Abstract

To study whether changes in alpha- and beta-adrenoceptors in human essential hypertension (EHT) might be genetically determined, we assessed platelet alpha 2- and lymphocyte beta 2-adrenoceptor density in 48 normotensive children of normotensive parents (NT) and in 41 normotensive children with one EHT-parent. Both groups did not differ in age, body weight and height, blood pressure, heart rate, plasma catecholamine levels, plasma renin activity (PRA), and lymphocyte beta 2-adrenoceptor density. Platelet alpha 2-adrenoceptor density, however, was in EHT-children significantly higher than in NT-children. In NT-children, platelet alpha 2-adrenoceptors were significantly, inversely correlated with PRA, indicating that they might mirror renal alpha 2-adrenoceptors which inhibitorily regulate renin release.

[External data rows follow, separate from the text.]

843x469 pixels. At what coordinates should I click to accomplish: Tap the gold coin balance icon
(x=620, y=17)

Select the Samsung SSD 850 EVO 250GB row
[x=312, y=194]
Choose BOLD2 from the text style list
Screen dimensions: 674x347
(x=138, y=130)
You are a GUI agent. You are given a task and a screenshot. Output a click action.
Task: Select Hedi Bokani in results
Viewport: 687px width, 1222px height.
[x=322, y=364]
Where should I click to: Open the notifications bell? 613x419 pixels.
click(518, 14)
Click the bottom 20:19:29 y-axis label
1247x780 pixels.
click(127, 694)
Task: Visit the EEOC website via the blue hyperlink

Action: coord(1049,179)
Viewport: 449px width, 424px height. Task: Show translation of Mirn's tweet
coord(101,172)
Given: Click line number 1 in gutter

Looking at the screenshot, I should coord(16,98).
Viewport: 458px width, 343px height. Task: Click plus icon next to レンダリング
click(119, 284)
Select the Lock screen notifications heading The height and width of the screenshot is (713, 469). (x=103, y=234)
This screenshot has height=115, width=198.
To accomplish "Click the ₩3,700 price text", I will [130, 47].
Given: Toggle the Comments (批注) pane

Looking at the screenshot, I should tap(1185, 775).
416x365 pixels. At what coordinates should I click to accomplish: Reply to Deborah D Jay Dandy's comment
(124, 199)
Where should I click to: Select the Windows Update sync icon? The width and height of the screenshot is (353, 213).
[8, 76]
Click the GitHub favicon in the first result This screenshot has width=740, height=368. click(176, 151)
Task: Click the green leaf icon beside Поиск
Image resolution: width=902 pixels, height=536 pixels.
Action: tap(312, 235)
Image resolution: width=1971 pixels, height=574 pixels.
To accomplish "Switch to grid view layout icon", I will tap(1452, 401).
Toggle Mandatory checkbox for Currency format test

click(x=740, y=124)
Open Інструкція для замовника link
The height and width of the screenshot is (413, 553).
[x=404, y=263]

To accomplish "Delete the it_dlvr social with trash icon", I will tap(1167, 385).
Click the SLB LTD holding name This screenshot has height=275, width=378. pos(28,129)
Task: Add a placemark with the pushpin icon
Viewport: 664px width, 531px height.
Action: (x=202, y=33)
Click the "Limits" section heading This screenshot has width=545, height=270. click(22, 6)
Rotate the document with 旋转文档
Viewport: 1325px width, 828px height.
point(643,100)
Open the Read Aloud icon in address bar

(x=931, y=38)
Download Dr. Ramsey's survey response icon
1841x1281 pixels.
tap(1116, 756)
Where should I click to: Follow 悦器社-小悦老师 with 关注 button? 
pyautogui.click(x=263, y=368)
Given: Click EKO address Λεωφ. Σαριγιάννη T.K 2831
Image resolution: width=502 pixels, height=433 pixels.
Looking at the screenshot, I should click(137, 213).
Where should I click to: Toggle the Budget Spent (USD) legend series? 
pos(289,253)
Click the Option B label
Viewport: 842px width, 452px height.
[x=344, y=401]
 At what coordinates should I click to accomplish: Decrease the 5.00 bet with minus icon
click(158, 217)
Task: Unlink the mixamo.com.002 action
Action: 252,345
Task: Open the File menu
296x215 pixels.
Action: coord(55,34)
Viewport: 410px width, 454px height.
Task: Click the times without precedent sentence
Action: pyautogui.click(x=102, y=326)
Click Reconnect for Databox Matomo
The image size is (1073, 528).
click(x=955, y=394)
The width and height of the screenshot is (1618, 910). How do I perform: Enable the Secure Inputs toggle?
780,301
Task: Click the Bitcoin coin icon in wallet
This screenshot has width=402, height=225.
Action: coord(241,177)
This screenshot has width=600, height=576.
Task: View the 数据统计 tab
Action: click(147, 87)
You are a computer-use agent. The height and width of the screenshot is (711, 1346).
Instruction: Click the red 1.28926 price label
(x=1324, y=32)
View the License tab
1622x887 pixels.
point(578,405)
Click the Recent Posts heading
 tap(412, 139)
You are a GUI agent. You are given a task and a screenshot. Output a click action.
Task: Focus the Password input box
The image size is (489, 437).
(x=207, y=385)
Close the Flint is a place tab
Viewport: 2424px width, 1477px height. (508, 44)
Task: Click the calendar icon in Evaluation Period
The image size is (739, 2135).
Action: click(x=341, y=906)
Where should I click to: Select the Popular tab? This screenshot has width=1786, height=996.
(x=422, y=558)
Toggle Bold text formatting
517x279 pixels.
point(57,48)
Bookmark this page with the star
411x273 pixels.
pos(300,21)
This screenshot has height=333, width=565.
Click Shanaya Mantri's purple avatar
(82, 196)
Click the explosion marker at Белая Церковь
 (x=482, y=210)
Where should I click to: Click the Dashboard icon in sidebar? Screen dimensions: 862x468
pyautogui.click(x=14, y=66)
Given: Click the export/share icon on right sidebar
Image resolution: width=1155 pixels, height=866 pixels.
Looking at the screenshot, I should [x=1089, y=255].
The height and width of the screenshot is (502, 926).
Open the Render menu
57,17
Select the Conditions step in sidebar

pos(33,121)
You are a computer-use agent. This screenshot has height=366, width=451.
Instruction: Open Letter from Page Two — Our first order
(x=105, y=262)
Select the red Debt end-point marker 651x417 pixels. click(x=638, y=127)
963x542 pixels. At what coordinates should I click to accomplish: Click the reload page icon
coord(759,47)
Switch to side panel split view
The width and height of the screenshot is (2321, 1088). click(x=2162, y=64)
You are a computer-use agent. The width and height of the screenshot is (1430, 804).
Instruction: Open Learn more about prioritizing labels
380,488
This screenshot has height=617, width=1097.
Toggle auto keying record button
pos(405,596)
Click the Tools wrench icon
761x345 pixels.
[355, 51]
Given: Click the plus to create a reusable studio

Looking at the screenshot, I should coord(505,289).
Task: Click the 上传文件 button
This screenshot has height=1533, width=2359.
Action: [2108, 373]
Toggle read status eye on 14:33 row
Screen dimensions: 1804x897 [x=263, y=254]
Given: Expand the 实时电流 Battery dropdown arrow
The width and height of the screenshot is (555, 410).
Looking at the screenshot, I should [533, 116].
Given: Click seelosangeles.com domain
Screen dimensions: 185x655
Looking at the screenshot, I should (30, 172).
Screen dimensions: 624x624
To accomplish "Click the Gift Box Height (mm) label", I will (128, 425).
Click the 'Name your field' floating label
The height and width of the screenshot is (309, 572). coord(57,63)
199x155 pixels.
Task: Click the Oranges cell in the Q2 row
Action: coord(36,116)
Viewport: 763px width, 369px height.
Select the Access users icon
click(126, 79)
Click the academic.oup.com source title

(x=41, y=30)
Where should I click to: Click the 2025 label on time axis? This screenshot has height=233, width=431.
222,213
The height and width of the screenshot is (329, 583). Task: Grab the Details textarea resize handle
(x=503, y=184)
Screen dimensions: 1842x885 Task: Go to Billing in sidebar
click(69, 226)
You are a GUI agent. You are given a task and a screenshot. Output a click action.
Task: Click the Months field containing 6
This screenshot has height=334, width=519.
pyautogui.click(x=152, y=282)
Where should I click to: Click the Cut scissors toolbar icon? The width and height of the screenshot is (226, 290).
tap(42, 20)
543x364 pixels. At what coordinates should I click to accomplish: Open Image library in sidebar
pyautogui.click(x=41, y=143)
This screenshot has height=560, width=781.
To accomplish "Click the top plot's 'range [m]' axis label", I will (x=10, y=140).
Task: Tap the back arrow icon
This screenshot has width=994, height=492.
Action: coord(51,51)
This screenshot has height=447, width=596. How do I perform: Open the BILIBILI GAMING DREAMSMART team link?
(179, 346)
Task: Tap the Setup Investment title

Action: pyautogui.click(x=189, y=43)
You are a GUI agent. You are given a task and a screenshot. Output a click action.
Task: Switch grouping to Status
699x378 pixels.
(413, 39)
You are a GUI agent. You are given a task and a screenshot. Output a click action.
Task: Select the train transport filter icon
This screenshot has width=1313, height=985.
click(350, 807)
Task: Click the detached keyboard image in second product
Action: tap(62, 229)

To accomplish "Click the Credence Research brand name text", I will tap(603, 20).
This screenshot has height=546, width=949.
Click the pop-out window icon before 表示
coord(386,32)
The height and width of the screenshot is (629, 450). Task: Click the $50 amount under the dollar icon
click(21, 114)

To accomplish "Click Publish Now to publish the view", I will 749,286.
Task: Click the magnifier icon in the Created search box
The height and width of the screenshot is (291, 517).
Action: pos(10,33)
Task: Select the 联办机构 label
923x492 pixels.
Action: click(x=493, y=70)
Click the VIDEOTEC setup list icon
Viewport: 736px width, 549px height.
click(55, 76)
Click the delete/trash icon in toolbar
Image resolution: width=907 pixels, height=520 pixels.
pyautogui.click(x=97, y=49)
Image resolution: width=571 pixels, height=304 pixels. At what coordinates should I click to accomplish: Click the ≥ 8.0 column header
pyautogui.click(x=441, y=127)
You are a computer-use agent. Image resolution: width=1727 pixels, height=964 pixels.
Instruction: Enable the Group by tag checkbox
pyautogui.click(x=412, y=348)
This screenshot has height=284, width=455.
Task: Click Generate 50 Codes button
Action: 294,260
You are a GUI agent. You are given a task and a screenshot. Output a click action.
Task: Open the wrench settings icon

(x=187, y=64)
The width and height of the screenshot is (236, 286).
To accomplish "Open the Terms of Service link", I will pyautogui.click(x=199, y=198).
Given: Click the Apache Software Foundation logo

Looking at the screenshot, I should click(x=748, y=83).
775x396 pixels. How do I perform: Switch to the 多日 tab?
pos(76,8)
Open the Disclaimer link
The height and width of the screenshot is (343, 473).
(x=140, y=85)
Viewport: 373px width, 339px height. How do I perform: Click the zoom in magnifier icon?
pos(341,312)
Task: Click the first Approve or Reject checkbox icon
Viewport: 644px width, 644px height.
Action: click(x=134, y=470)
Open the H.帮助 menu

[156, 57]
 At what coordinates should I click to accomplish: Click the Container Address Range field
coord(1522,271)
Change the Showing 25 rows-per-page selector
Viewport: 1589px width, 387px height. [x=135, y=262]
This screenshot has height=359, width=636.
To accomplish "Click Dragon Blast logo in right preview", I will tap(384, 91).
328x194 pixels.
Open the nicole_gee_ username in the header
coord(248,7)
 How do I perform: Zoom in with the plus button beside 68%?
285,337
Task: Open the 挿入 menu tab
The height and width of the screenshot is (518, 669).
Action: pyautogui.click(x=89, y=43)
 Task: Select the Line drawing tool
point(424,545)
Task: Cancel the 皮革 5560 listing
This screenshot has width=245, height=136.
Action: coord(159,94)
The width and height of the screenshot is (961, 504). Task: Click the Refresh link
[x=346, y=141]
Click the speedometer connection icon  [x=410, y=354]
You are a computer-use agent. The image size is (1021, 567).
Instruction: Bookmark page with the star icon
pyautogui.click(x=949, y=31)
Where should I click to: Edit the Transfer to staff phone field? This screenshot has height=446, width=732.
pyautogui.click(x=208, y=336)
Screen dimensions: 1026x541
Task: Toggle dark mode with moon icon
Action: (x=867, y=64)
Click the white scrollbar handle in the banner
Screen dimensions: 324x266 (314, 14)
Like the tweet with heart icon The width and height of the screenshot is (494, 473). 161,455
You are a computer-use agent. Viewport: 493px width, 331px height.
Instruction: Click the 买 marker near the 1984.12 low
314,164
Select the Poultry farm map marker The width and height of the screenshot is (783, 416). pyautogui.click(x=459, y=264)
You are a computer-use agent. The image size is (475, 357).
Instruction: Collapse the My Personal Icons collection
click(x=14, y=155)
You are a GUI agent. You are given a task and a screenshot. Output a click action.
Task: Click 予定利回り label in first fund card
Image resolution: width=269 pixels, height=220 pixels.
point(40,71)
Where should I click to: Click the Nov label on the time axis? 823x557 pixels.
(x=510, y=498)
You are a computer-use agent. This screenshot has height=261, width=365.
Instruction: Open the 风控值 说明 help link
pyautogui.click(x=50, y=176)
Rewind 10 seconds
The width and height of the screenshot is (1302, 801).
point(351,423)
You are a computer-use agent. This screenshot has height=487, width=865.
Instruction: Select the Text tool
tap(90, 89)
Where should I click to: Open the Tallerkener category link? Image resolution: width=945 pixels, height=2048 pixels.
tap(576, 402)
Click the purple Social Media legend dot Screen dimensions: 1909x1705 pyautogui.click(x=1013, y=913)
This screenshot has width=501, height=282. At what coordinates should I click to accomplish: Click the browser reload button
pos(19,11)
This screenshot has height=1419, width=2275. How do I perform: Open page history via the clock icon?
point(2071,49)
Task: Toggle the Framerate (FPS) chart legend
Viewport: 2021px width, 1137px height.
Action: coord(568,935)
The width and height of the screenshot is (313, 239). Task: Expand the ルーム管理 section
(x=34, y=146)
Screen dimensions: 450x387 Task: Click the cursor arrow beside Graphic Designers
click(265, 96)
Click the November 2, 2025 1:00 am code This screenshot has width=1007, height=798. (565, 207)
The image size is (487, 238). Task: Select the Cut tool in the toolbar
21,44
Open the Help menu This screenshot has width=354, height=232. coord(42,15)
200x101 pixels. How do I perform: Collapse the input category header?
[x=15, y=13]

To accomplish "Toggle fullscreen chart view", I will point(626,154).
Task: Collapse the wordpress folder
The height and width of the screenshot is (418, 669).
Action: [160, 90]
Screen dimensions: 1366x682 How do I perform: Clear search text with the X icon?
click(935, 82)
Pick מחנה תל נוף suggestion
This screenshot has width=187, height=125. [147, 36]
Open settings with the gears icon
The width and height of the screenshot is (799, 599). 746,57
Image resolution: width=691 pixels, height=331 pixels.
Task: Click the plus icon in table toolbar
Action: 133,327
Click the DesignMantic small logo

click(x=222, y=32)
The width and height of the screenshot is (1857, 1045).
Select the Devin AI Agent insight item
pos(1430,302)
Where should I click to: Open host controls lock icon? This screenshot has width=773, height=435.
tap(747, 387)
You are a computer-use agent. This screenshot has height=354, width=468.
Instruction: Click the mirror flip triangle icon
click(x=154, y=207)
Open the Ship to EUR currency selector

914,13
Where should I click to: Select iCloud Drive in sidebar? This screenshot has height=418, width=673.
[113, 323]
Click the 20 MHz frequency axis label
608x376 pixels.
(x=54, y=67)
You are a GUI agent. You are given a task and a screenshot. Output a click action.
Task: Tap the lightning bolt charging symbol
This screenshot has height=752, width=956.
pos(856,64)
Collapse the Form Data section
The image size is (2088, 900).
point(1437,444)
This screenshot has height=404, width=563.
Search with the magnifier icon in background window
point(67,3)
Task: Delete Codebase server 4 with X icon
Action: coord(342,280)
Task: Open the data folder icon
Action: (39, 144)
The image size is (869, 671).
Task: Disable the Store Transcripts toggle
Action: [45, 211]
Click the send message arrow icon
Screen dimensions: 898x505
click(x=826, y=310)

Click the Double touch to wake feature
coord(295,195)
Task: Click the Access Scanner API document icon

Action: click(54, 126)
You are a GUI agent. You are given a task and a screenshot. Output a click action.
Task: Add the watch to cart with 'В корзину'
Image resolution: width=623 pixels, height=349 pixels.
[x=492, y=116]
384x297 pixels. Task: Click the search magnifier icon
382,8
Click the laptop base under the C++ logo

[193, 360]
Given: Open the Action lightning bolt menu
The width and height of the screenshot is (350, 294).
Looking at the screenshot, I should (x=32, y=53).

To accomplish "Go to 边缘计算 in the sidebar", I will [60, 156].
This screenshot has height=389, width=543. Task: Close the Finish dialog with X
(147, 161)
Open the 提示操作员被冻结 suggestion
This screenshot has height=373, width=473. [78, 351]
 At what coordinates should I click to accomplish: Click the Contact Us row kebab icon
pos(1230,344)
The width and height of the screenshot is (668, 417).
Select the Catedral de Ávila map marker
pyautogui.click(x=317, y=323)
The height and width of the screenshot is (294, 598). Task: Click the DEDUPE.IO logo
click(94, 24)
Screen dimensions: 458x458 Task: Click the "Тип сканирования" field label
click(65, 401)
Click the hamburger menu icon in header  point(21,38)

In contrast, in EHT-children PRA was not at all related to platelet alpha 2-adrenoceptors, suggesting an early (even in the normotensive stage) disturbance of the alpha 2-adrenoceptor-mediated regulation in renin release. From these results and those obtained in the experimental rat models of acquired hypertension, a model for the pathogenesis of the genetically determined hypertension is proposed in which a very early step in the development of hypertension is a genetically determined increase in renal alpha-adrenoceptors that causes enhanced sodium retention. This initiates a chain of events that finally results in increased peripheral vascular resistance and, hence, blood pressure. On the other hand, beta-adrenoceptor changes seem to be secondary phenomena due to the elevation in blood pressure.